Objective
Reproduce the items from the line with "the bottom wall" to the line with "click(735, 1146)", substituting "doorway" for "door opening" and leaving everything else unchanged.

Material for the task
— Begin —

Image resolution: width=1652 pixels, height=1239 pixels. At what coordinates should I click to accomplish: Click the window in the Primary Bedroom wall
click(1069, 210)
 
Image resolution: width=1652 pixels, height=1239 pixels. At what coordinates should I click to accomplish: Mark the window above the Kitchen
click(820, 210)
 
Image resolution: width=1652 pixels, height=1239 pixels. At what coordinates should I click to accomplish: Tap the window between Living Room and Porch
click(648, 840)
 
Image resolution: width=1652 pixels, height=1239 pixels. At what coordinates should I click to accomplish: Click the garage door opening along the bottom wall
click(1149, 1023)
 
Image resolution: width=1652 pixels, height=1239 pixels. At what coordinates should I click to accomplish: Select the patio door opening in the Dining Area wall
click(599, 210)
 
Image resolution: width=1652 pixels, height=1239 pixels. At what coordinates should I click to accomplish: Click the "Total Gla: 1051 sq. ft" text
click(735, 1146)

— End —
— Begin —

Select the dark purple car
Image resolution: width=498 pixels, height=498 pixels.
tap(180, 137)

— End —

Finished exercise
Image resolution: width=1652 pixels, height=1239 pixels. At what coordinates should I click to accomplish: Click the garage doorway along the bottom wall
click(1149, 1023)
 
Image resolution: width=1652 pixels, height=1239 pixels. At what coordinates should I click to accomplish: Select the patio doorway in the Dining Area wall
click(599, 210)
 
Image resolution: width=1652 pixels, height=1239 pixels. At what coordinates should I click to accomplish: Click the "Total Gla: 1051 sq. ft" text
click(735, 1146)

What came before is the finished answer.